NIST 800-53 (r4) Supplemental Guidance:
Clearly defined authorization boundaries are a prerequisite for effective security categorization decisions. Security categories describe the potential adverse impacts to organizational operations, organizational assets, and individuals if organizational information and information systems are comprised through a loss of confidentiality, integrity, or availability. Organizations conduct the security categorization process as an organization-wide activity with the involvement of chief information officers, senior information security officers, information system owners, mission/business owners, and information owners/stewards. Organizations also consider the potential adverse impacts to other organizations and, in accordance with the USA PATRIOT Act of 2001 and Homeland Security Presidential Directives, potential national-level adverse impacts. Security categorization processes carried out by organizations facilitate the development of inventories of information assets, and along with CM-8, mappings to specific information system components where information is processed, stored, or transmitted. Related controls: CM-8, MP-4, RA-3, SC-7.

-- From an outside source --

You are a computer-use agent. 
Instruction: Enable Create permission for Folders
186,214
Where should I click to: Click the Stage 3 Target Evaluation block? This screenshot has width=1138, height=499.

References: FIPS Publication 199; NIST Special Publications 800-30, 800-39, 800-60.
NIST 800-53 (r5) Discussion:
Security categories describe the potential adverse impacts or negative consequences to organizational operations, organizational assets, and individuals if organizational information and systems are compromised through a loss of confidentiality, integrity, or availability. Security categorization is also a type of asset loss characterization in systems security engineering processes that is carried out throughout the system development life cycle. Organizations can use privacy risk assessments or privacy impact assessments to better understand the potential adverse effects on individuals. CNSSI 1253 provides additional guidance on categorization for national security systems.
Organizations conduct the security categorization process as an organization-wide activity with the direct involvement of chief information officers, senior agency information security officers, senior agency officials for privacy, system owners, mission and business owners, and information owners or stewards. Organizations consider the potential adverse impacts to other organizations and, in accordance with USA PATRIOT and Homeland Security Presidential Directives, potential national-level adverse impacts.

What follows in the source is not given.